Eventually, love suicides became such a problem that the authorities banned shinju plays and denied funerals to anybody who killed themselves in a love suicide. Anybody who survived a love suicide was banished or charged with the murder of their partner.
Although these measures didn’t put an immediate stop to love suicides, the practice became increasingly uncommon and never again reached the frequency that it had during Chikamatsu’s time.
1. The Legal System Was Ruthless
While cutting off a thief’s hands or beheading murderers may have seemed customary by the standards of their contemporaries, the Edo Japanese arguably went a bit overboard when administering justice and punishing criminals.
For example, not reporting theft was as illegal as actually stealing something. Thieves could be punished by banishment or mutilation. In later times, an offender could also be tattooed on his forehead.
Other criminals were sometimes stripped naked and forced to sit in public for as long as three days.
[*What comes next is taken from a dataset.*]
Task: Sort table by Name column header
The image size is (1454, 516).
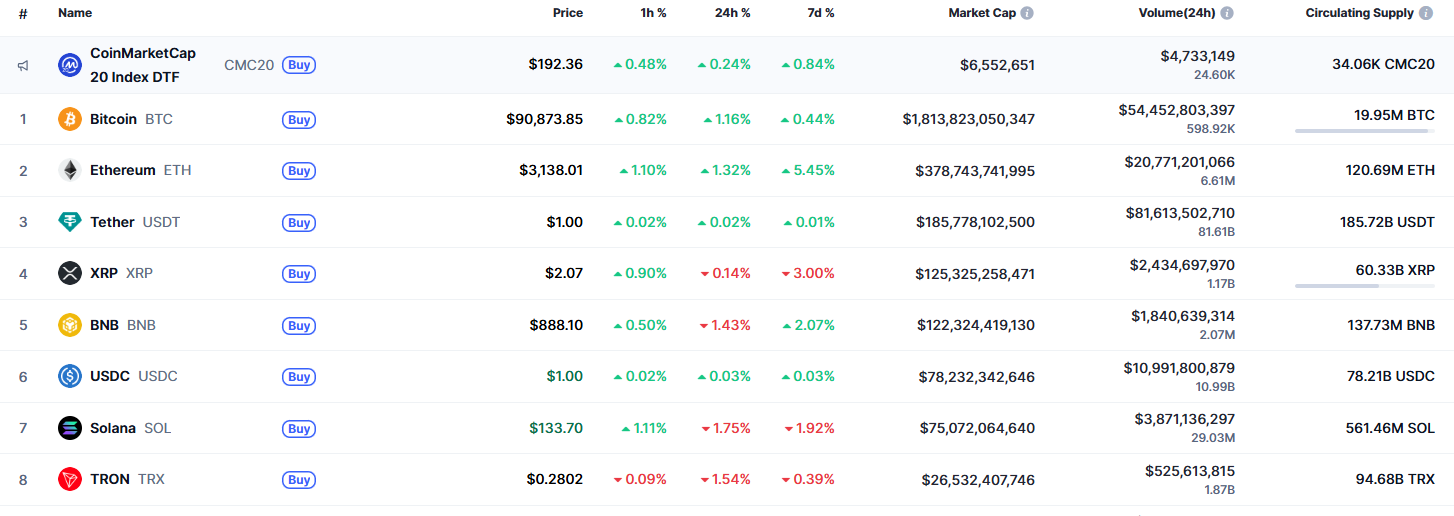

Although execution was reserved only for the most serious of crimes, somebody sentenced to death could be crucified or gibbeted. Samurai could be ordered to commit seppuku (ritual suicide by disembowelment).
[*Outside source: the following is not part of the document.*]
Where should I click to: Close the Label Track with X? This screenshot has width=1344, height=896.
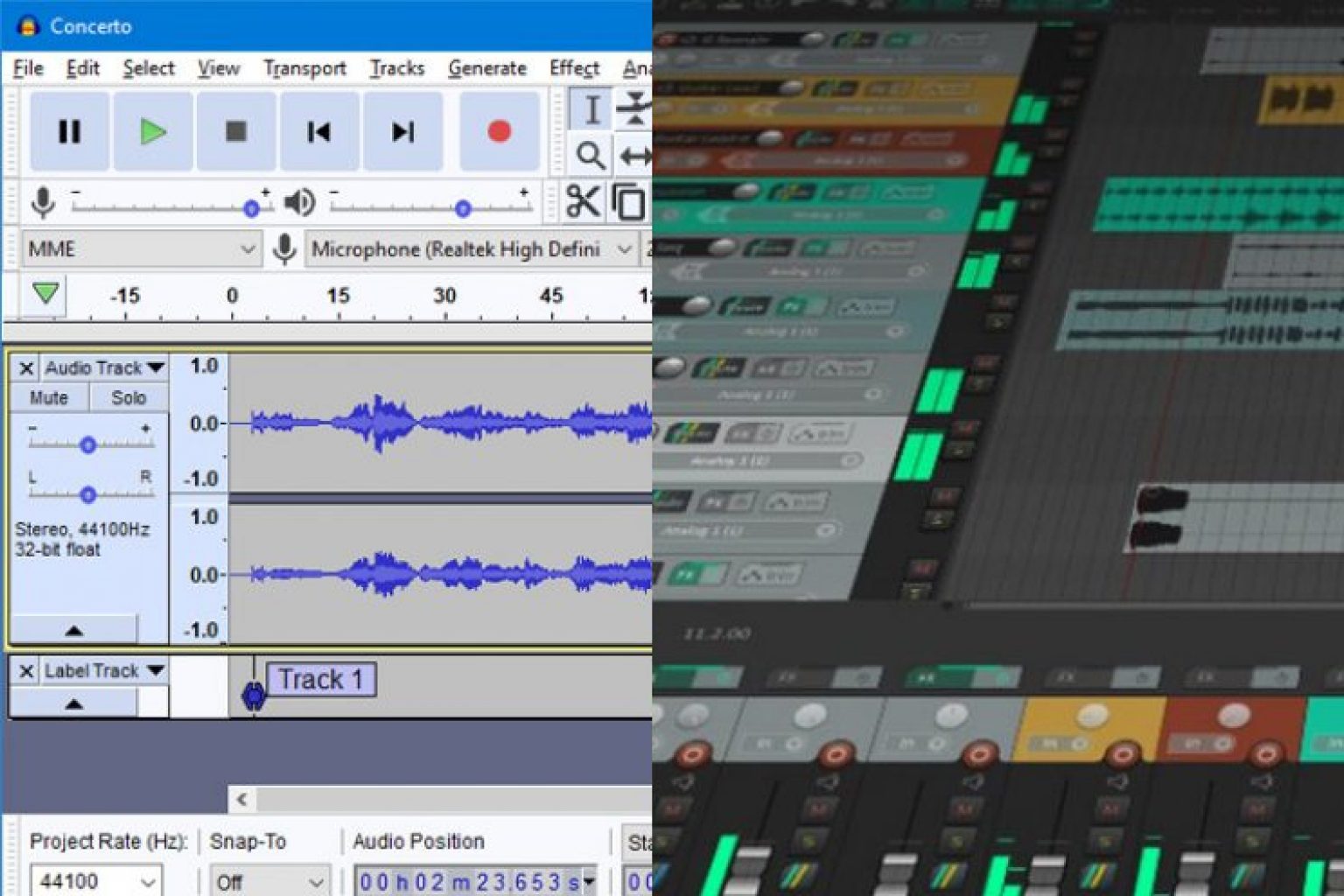coord(26,671)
To keep the era’s social hierarchy tight and orderly, peasants were subjected to a number of harsh measures to prevent social mobility. A peasant could only legally move to a new village if he obtained a certificate of leave known as an okurijo.
The law dictated how peasants could dress and prohibited them from writing their last names on official documents. They were also expected to show the utmost respect to samurai. Any commoner who didn’t could be killed on the spot under the samurai’s right of kirisute-gomen.
Another unique procedure that was practiced in rural areas was irefuda. During times of unsolved serial arson and theft, villagers could vote for who they thought the offender was.
According to irefuda, whoever received the most votes was considered the criminal and thrown in jail. Anybody who defended the “winner” or failed to participate in the election could also be arrested.
A more anonymous form of justice could be done with a rakushogisho, a written accusation that was dropped before shrines. Ordinary peasants hated irefuda, but rakushogisho and other anonymous accusations were sometimes used to expose corruption among public officials.